PROBLEM REQUIREMENTS: Output all of the listing, leaving every line exactly as written.

EXTRACTED RECORDS:
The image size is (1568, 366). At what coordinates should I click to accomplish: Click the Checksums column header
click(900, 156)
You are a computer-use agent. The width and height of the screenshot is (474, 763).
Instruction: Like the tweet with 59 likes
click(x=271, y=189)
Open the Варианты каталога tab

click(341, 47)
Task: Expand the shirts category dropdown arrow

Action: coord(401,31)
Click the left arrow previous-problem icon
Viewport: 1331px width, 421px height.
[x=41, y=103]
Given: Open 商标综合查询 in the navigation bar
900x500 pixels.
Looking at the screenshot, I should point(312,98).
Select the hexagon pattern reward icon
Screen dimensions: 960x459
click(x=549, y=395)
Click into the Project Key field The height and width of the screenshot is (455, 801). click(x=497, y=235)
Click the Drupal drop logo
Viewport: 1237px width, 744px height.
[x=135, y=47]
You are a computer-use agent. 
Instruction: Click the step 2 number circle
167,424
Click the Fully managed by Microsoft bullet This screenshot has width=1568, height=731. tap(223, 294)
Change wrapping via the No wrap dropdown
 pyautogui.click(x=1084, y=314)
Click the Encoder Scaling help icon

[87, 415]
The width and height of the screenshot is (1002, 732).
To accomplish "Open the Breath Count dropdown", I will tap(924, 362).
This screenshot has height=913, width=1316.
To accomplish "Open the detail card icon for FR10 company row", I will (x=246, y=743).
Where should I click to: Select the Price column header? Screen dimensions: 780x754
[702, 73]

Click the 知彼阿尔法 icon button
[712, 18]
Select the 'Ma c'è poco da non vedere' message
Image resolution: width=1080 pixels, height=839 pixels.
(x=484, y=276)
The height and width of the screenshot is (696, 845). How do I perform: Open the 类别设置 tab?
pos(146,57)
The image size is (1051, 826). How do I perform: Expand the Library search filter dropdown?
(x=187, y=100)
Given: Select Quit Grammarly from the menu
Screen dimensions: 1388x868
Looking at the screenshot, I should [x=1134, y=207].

SOLUTION FOR THIS TASK:
The image size is (1568, 366). At what coordinates should I click to accomplish: Click the Checksums column header
click(900, 156)
You are a computer-use agent. The width and height of the screenshot is (474, 763).
Instruction: Like the tweet with 59 likes
click(x=271, y=189)
Open the Варианты каталога tab

click(341, 47)
Task: Expand the shirts category dropdown arrow

Action: coord(401,31)
Click the left arrow previous-problem icon
Viewport: 1331px width, 421px height.
[x=41, y=103]
Given: Open 商标综合查询 in the navigation bar
900x500 pixels.
Looking at the screenshot, I should point(312,98).
Select the hexagon pattern reward icon
Screen dimensions: 960x459
click(x=549, y=395)
Click into the Project Key field The height and width of the screenshot is (455, 801). click(x=497, y=235)
Click the Drupal drop logo
Viewport: 1237px width, 744px height.
[x=135, y=47]
You are a computer-use agent. 
Instruction: Click the step 2 number circle
167,424
Click the Fully managed by Microsoft bullet This screenshot has width=1568, height=731. tap(223, 294)
Change wrapping via the No wrap dropdown
 pyautogui.click(x=1084, y=314)
Click the Encoder Scaling help icon

[87, 415]
The width and height of the screenshot is (1002, 732).
To accomplish "Open the Breath Count dropdown", I will tap(924, 362).
This screenshot has height=913, width=1316.
To accomplish "Open the detail card icon for FR10 company row", I will (x=246, y=743).
Where should I click to: Select the Price column header? Screen dimensions: 780x754
[702, 73]

Click the 知彼阿尔法 icon button
[712, 18]
Select the 'Ma c'è poco da non vedere' message
Image resolution: width=1080 pixels, height=839 pixels.
(x=484, y=276)
The height and width of the screenshot is (696, 845). How do I perform: Open the 类别设置 tab?
pos(146,57)
The image size is (1051, 826). How do I perform: Expand the Library search filter dropdown?
(x=187, y=100)
Given: Select Quit Grammarly from the menu
Screen dimensions: 1388x868
Looking at the screenshot, I should [x=1134, y=207].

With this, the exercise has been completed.